When a cancel: node executes (passes its when: gate), it sets the workflow run to cancelled with the reason string and stops all in-flight nodes. Unlike node failure, cancellation is intentional — the status is cancelled, not failed.
Choosing: Interactive Loop vs Approval with on_reject
Two primitives handle human-in-the-loop iteration. Use the right one for your pattern:
Interactive Loop
Approval + on_reject
YAML
loop.interactive: true
approval.on_reject: { prompt }
User input variable
$LOOP_USER_INPUT
$REJECTION_REASON
How it works
Same prompt runs each iteration, user input injected as variable
Specific on_reject prompt runs only on rejection
Best for
Conversational iteration — explore, refine, review cycles where the AI and human go back and forth
Gate-then-fix — approve to proceed, or reject to trigger a specific corrective action
Approval signal
AI detects user intent in its output (<promise>DONE</promise>)

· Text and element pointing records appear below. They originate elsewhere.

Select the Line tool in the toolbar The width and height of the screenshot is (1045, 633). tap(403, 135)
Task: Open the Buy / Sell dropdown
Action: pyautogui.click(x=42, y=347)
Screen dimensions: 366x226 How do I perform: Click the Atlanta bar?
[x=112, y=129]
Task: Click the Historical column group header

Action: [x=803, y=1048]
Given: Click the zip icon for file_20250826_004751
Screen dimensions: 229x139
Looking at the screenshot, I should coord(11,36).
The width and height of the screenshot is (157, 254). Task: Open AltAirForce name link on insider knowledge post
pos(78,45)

User explicitly approves or rejects via button/command
Example
PIV loop: explore → user feedback → explore again
Report generation: generate → user rejects → AI revises specific section
Interactive loop (loop.interactive: true):
- id: refine-plan
loop:
prompt: |
User's feedback: $LOOP_USER_INPUT
Read the plan, apply feedback, present changes.
until: PLAN_APPROVED
max_iterations: 10
interactive: true
gate_message: "Review the plan. Provide feedback or say 'approved'."
The AI runs each iteration, pauses for user input, user’s text feeds into the next iteration via $LOOP_USER_INPUT. The AI decides when to emit the completion signal based on the user’s response.

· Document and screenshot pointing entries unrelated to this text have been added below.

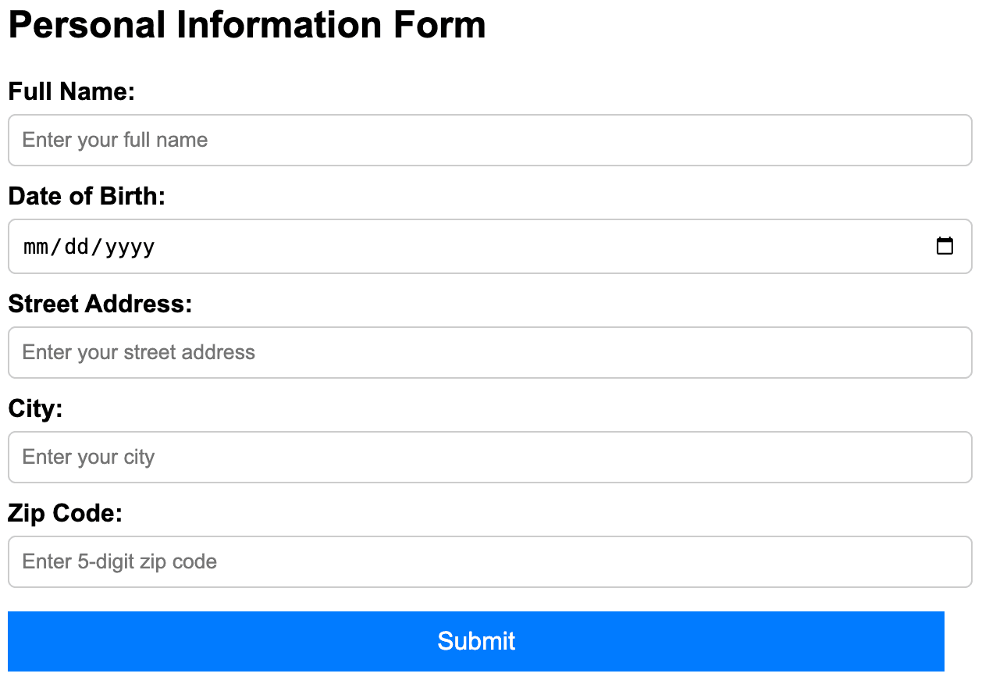The width and height of the screenshot is (982, 684).
Task: Submit the form with the blue button
Action: [476, 641]
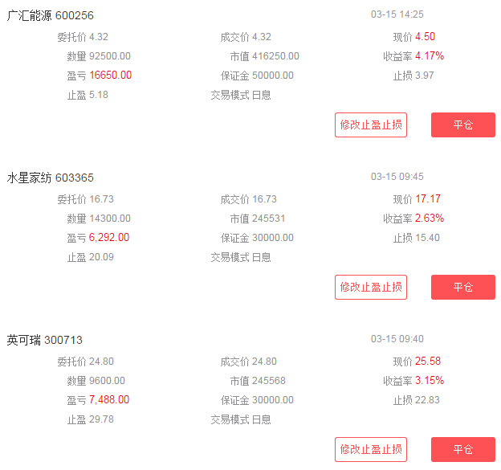Click the 03-15 14:25 timestamp

[x=397, y=14]
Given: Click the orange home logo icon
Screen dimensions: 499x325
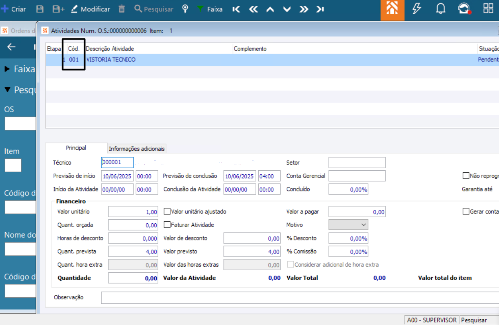Looking at the screenshot, I should (x=392, y=10).
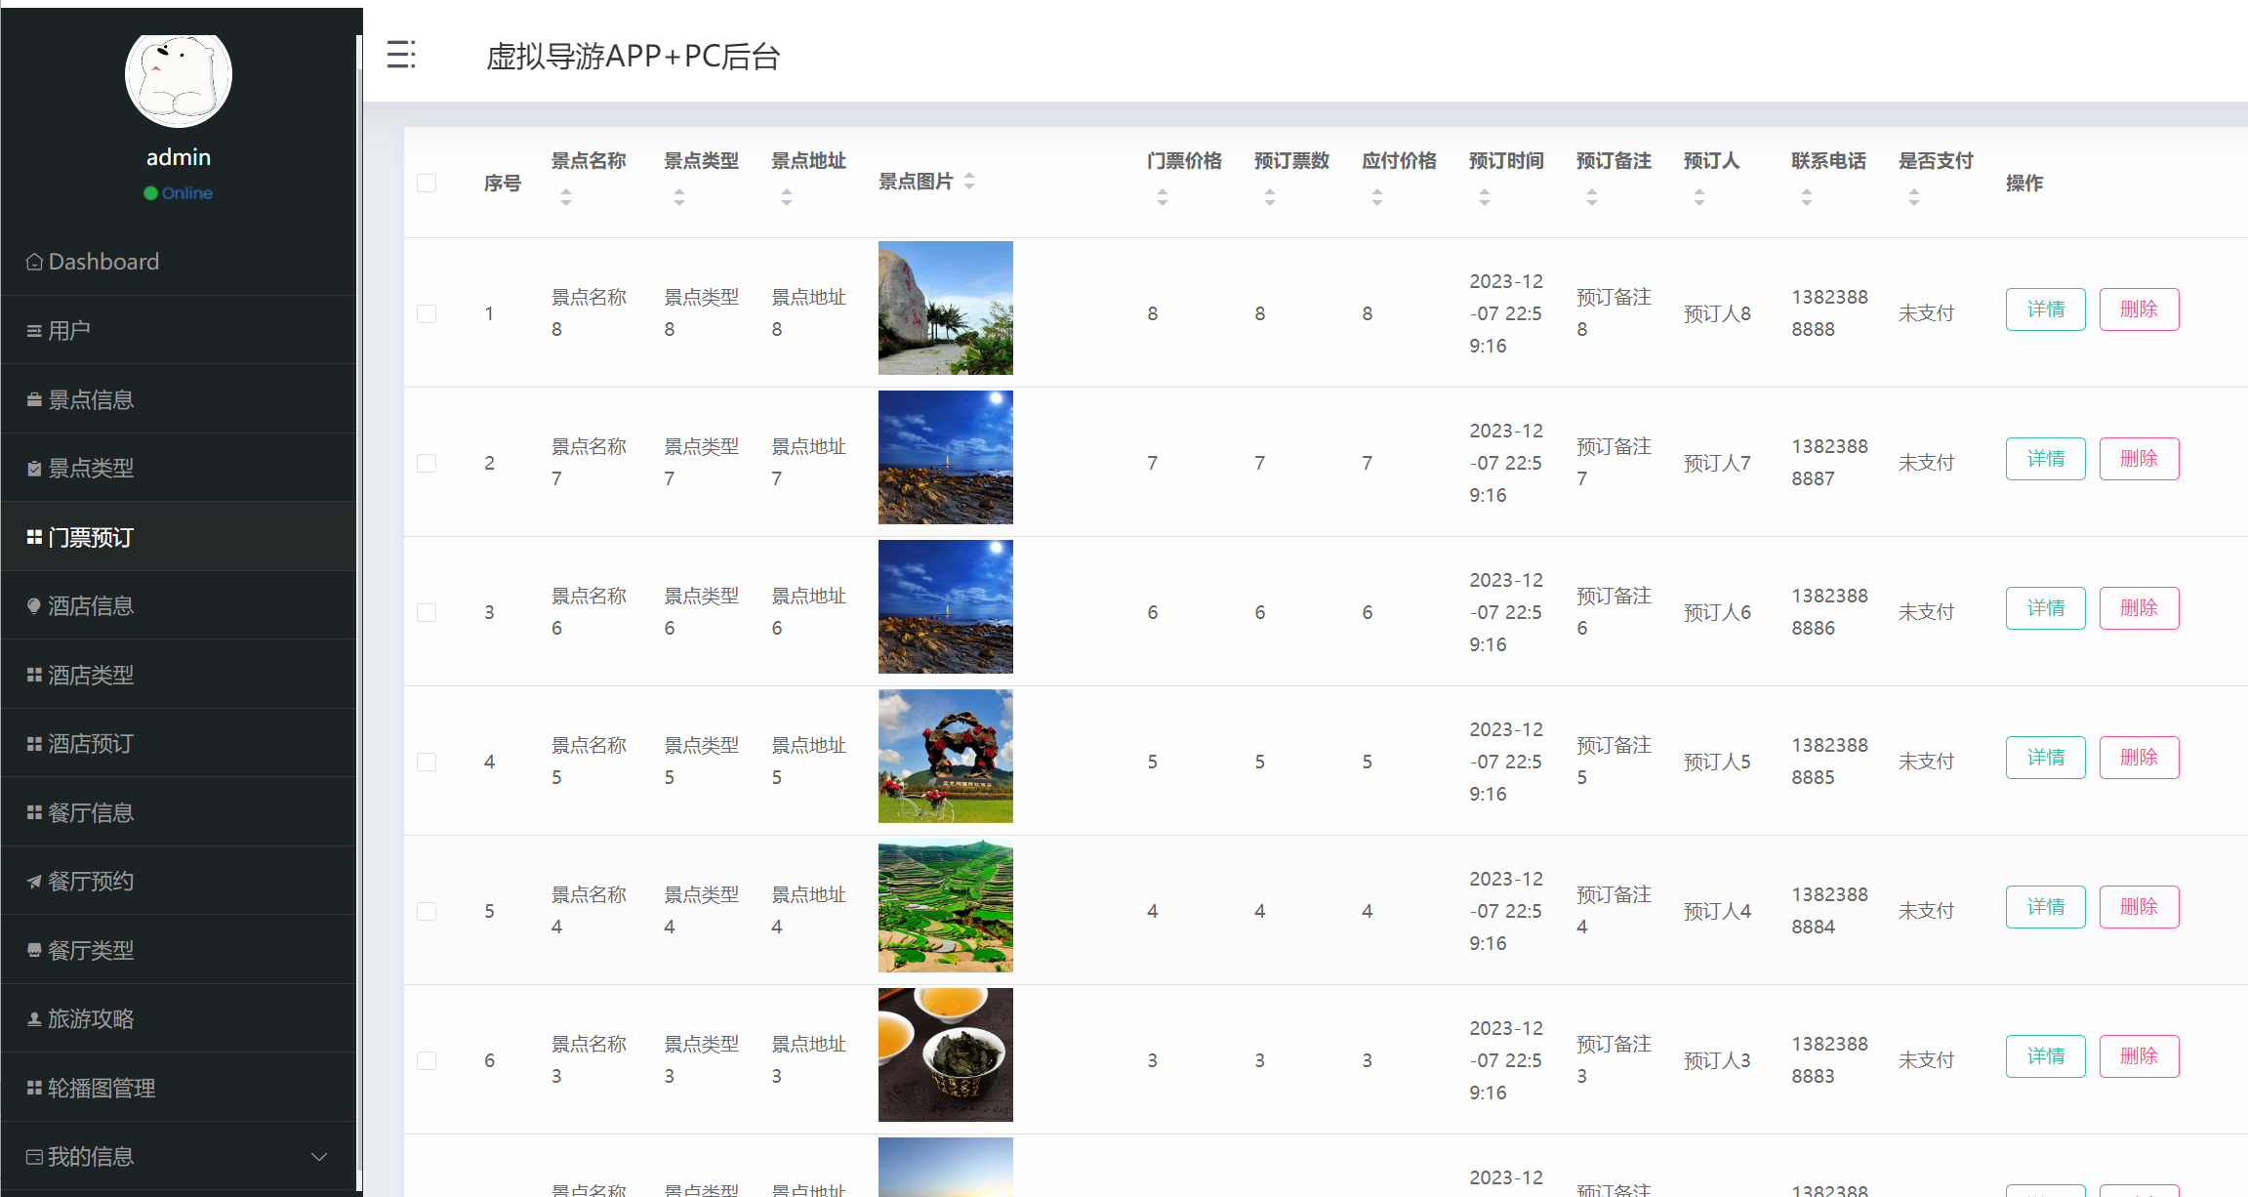Expand the 我的信息 section

318,1156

Approval with on_reject (approval.on_reject):
- id: review
approval:
message: "Review the report. Approve or request changes."
capture_response: true
on_reject: { prompt: "Revise based on: $REJECTION_REASON", max_attempts: 5 }
depends_on: [generate]
The workflow pauses at the approval gate. User approves -> workflow continues. User rejects with feedback -> the on_reject prompt runs with $REJECTION_REASON, then re-pauses at the same gate.
Rule of thumb: If the human and AI are having a conversation (exploring, refining, iterating), use an interactive loop. If the workflow should proceed unless the human objects, use an approval gate with on_reject.
After a workflow runs, check the artifacts in the $ARTIFACTS_DIR for that run (located at ~/.archon/workspaces/owner/repo/artifacts/runs/{workflow-id}/).